Economy / News

US factory survey turns lower as company profits hit by tariffs; Taiwan shines; Japan reacts to election; Europe gets the housing bug; UST 10yr at 4.34%; gold & silver up while US oil drops; AU$1 = 60 USc

David Chaston profile picture

23rd Jul 25, 7:44ambyDavid Chaston

Breakfast briefing: Currency markets resetting as tariff taxes bite

​Here's our summary of key economic events overnight that affect Australia, with news precious metals prices are having a moment - in US dollars at least, largely because the US dollar is extending its retreat. The same impact is affecting commodities like copper. Prices are rising in the US as a consequence of tariff-taxes which are pushing down the value of the greenback.

In the US, the retail impulse continued to expand last week, up +5.1% from a year ago. But the suspicion lingers that much of this is the inclusion of tariff taxes, despite what the CPI indicates.

And those tariff taxes hurt the results in the latest Richmond Fed factory survey. This was their worst result in ten months and was led by a sharp retreat in new orders. Input cost growth stayed up.

The cost of those tariff-taxes on US companies was on full display in US earnings reports. For Stellantis (Chrysler) it was US$300 mln, for GM US$1 bln. Both ate away at reported profits significantly. It is hard to see these type of companies absorbing costs like this for much longer.

Across the Pacific, Taiwanese export orders continued their outstanding growth, up almost another +-25% in June from the same month in 2024 which itself led year-ago levels. It is hugely impressive and continues a very strong 2025 monthly set. It is their electronics industry leading the way.

Sentiment in Japan bounced back yesterday as it became a clearer bet that Prime Minister Shigeru Ishiba is expected to remain in office despite the embarrassing performance of his party at the recent upper house elections. But holding on, he will be a damaged leader. The upstart ‘Japanese First’ Sanseito party has emerged as powerful force after these elections, and that was despite a 'secret' Russian campaign to support them (and destabilise Japan) that was exposed before voting.

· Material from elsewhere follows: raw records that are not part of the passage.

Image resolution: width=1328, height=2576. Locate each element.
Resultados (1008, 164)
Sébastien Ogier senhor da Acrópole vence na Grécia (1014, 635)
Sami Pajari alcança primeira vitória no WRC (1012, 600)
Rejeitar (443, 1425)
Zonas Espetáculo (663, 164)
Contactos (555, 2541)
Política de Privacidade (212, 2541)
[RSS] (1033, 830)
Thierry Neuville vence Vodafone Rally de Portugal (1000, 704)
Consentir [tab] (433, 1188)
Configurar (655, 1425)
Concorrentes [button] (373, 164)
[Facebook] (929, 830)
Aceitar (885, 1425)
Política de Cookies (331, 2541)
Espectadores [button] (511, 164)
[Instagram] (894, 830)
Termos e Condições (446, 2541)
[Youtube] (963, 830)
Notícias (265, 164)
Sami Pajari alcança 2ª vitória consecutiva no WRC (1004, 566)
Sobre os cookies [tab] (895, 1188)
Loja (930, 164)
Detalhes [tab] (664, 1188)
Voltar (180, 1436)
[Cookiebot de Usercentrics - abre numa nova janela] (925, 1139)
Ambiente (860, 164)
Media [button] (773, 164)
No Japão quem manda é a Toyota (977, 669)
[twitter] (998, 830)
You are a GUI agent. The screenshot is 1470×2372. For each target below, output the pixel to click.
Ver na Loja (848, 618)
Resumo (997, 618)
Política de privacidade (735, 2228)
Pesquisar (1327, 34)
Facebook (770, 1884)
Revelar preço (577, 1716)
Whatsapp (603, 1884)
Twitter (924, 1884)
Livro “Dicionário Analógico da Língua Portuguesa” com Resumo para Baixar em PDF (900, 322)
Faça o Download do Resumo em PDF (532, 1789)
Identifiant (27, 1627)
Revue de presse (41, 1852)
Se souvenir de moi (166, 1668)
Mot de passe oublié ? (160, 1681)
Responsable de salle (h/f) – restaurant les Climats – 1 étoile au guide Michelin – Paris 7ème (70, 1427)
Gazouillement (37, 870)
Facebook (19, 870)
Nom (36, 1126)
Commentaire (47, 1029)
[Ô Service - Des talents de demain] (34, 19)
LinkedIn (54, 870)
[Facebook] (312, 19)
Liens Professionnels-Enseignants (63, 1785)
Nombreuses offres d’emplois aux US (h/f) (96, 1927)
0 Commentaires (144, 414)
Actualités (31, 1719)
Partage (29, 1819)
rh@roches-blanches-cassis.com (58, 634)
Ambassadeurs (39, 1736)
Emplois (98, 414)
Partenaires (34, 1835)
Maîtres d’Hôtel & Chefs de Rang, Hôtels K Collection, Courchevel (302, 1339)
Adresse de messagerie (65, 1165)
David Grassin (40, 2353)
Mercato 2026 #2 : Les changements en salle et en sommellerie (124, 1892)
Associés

In the Europe, the ECB's latest credit survey found a twist towards housing lending there. While credit standards for company loans remained broadly unchanged, credit standards tightened slightly for housing loans and more markedly for consumer credit. But this was because housing loan demand continued to increase strongly, while demand for company loans remained weak.

In Australia, the vultures are out targeting vulnerable borrowers who are debt stressed. It has ASIC worried and they have launched a review into the debt management and credit repair sector in an effort to protect those experiencing financial hardship. Expect the Commerce Commission here to assess whether it needs to do similar work.

Staying in Australia, the RBA released the minutes of its July 8 meeting and they revealed little new. They left its cash rate steady at 3.85% at this meeting, defying market forecasts for a -25 bps cut. The move was passed by majority vote, six in favour and three against. These minutes were full of "wait and see" sentiment, "data dependent" notes. Part of the waiting-to-see is because they doubt Trump will actually do what he threatens. They buy the TACO view apparently.

The UST 10yr yield is now at 4.34%, down -3 bps from yesterday at this time. The key 2-10 yield curve is unchanged at +51 bps. Their 1-5 curve is more inverted -19 bps. And their 3 mth-10yr curve a flatter +3 bps positive. The Australian 10 year bond yield starts today at 4.28% and down -1 bp from yesterday. The China 10 year bond rate is firmish again at 1.69%, up +1 bp.

Wall Street is little-changed in Tuesday trade on the S&P500 but it is holding near its record high. Overnight European markets were mixed with London up +0.1% but Frankfurt down -1.1%. Yesterday Tokyo ended down -0.1%. Hong Kong was up +0.5% and that was matched in Shanghai. Singapore was unchanged. The ASX200 ended up +0.1%.

The price of gold will start today at US$3,427/oz, up another +US$34 from yesterday. And that almost matched its record high on April 21.

And the silver price has pushed on up over US$39/oz It isn't yet threatening its 2011 peaks (US$48) but the recent climb has some people quite excited.

American oil prices are -US$2 softer at just on US$65/bbl but the international Brent price is only down -50 USc at just under US$68.50/bbl.

The Australian dollar is now at 65.2 USc and up +10 bps from yesterday. Against the Japanese yen we are down -40 bps at ¥96.2. Against the euro we are down -20 bps at 55.8 euro cents.

The bitcoin price starts today at US$119,198 and up +1.1% from this time yesterday. Volatility over the past 24 hours has remained modest, at just under +/-1.2%.